» **WORK TO BE COMPLETED**:
Reproduce the listing lines starting at the one containing "Task: Click the Toolbox App banner text" and ending at the one containing "Action: click(x=1749, y=1079)", both included, and nothing else.

-------- TASK INPUTS

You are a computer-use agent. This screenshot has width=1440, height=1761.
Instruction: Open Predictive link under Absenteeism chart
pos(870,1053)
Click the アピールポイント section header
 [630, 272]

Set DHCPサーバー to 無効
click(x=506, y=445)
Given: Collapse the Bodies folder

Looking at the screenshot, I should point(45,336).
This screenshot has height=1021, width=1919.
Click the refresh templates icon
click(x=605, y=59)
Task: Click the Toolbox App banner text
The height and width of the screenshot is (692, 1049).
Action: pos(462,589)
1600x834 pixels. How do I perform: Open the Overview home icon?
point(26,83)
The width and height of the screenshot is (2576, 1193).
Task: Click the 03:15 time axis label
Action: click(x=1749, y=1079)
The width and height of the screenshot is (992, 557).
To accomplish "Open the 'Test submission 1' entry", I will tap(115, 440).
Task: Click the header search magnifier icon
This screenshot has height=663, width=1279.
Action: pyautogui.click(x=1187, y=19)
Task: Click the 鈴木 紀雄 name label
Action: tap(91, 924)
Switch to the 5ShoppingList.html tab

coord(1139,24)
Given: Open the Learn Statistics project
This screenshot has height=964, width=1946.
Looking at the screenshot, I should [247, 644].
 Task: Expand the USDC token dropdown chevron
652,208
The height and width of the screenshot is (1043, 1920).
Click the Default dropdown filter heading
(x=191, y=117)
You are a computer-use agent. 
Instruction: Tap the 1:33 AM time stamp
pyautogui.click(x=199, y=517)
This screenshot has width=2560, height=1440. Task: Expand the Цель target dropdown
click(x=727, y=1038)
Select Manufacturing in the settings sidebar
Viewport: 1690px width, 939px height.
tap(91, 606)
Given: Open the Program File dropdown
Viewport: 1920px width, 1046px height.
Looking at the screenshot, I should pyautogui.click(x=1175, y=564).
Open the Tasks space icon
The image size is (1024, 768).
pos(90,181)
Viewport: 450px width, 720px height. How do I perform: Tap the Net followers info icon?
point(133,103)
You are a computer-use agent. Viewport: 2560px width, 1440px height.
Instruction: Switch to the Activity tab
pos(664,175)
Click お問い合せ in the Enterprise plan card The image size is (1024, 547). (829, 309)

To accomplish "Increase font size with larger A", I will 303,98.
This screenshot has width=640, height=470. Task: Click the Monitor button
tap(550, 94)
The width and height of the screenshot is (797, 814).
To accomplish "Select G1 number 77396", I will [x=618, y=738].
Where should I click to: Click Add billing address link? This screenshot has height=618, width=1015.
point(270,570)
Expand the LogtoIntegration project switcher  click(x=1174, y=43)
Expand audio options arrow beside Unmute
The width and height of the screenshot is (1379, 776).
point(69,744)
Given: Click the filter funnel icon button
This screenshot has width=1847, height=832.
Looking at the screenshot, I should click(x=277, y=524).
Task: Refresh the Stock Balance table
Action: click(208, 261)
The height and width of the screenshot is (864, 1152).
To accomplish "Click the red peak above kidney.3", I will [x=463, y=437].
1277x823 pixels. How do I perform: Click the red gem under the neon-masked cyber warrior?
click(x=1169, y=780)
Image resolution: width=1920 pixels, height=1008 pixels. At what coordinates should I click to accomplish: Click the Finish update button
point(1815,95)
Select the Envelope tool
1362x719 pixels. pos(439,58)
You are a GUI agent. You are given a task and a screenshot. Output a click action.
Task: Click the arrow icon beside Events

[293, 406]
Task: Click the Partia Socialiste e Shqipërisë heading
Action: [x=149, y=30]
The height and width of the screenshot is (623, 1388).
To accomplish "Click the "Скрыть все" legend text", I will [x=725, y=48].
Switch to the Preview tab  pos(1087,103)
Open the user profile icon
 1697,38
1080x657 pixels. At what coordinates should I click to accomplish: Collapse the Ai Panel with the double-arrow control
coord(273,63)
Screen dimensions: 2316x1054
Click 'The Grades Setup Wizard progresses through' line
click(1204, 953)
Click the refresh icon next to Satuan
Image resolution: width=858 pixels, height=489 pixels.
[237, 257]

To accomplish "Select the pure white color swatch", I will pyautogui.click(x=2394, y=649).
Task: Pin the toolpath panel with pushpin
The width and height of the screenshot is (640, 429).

----------------

» **EXERCISE SOLUTION**:
Task: Click the Toolbox App banner text
The height and width of the screenshot is (692, 1049).
Action: pos(462,589)
1600x834 pixels. How do I perform: Open the Overview home icon?
point(26,83)
The width and height of the screenshot is (2576, 1193).
Task: Click the 03:15 time axis label
Action: click(x=1749, y=1079)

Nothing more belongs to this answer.